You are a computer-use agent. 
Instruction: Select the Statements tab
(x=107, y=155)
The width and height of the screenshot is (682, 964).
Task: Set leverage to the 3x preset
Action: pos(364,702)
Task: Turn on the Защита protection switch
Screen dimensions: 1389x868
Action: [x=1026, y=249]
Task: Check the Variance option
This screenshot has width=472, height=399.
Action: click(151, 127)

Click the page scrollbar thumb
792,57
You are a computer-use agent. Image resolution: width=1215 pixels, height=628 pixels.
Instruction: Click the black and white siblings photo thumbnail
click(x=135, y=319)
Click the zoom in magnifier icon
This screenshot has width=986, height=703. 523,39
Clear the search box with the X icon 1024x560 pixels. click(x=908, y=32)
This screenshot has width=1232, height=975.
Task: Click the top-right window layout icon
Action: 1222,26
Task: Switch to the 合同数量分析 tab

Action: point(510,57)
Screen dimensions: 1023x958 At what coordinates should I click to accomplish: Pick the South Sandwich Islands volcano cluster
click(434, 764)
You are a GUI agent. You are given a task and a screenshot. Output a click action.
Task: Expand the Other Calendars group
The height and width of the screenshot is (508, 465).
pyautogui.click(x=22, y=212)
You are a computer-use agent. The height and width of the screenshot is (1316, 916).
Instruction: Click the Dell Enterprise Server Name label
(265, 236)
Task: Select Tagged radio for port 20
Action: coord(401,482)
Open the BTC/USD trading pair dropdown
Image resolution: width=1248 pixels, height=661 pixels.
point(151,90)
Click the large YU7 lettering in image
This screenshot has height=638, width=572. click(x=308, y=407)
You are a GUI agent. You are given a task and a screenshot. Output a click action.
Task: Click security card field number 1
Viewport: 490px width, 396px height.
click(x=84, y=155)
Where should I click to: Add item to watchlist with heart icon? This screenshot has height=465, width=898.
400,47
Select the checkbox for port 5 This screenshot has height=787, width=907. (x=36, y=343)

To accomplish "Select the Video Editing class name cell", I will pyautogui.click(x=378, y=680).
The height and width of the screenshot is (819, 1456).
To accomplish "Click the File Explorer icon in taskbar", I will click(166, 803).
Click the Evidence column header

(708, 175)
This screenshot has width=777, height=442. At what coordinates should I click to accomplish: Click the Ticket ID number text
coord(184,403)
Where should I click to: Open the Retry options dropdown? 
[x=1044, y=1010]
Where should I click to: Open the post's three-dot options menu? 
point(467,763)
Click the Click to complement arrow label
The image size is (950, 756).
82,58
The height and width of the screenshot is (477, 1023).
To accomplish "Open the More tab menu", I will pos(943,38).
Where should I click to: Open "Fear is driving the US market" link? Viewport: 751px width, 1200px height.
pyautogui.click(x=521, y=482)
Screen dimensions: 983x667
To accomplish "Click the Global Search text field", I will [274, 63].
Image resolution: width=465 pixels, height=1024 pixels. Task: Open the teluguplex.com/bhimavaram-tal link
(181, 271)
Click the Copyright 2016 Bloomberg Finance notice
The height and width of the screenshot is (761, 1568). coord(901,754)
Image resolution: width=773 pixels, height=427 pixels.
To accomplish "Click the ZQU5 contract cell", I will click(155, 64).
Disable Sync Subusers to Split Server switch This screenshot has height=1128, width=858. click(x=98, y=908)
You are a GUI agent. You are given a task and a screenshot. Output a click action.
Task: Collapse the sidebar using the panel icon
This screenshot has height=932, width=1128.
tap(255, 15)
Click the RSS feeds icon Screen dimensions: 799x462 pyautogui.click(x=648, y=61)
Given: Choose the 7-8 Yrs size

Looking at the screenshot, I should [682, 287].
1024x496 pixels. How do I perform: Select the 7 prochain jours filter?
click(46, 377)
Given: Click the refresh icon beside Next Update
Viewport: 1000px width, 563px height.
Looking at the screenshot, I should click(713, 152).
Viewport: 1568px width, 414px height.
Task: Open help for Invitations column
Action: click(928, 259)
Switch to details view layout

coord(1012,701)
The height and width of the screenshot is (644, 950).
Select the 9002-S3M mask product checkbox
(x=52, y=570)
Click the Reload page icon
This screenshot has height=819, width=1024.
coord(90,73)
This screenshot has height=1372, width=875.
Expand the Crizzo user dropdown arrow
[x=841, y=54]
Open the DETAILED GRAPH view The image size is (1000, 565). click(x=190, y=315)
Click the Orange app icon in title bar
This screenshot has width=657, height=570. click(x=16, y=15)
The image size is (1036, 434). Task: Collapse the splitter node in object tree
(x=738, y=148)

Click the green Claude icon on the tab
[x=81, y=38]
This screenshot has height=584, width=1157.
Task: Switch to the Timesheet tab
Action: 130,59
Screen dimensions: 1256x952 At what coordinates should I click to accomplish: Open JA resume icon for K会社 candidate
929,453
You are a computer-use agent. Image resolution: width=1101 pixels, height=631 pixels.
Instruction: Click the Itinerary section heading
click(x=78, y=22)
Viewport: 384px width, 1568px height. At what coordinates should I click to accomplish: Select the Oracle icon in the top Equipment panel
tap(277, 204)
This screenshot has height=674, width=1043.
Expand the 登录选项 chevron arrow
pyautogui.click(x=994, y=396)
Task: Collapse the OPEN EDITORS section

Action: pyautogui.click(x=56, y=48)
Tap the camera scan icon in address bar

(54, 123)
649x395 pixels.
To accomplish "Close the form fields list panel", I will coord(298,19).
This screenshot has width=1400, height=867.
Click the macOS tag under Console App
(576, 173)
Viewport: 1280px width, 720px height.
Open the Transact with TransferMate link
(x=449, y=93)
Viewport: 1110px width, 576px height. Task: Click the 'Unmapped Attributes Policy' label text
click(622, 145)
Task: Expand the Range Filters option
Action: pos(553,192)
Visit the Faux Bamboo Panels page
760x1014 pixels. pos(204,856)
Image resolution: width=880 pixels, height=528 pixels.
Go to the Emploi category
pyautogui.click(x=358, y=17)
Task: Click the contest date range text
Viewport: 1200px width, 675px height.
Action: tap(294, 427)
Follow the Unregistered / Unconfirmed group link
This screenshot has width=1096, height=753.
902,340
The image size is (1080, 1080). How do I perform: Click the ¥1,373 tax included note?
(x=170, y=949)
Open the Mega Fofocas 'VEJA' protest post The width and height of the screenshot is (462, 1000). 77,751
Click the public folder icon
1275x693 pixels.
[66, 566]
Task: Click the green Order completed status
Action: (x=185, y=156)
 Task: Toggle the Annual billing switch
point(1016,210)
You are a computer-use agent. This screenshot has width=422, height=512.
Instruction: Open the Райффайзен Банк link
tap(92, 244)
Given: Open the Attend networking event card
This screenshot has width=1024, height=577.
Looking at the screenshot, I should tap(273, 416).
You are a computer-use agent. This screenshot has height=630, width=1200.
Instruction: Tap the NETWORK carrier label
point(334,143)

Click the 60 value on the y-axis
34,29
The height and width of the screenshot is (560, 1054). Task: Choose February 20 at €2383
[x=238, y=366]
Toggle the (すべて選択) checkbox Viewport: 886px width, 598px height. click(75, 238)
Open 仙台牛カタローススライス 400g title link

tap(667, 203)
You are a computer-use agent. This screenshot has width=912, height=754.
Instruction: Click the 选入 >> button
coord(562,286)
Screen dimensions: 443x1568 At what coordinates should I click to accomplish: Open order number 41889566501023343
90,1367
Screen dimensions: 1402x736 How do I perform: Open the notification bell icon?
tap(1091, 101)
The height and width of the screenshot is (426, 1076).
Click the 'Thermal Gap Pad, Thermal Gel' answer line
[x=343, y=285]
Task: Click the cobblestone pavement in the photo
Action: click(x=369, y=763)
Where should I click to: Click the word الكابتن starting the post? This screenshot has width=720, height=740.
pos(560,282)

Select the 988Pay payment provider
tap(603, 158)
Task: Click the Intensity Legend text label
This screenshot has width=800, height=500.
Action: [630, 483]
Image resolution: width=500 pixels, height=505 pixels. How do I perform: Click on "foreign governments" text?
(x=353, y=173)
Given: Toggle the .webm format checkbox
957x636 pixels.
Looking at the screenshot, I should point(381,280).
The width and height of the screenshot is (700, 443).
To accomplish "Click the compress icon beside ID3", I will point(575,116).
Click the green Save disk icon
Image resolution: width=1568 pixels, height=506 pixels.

☆ ☆ ☆ ☆ ☆

| EXERCISE REQUIREMENTS |
Write down how many lines in this listing contain the word "cell"; the number is the whole answer.

| REPLY TO THE TASK |
2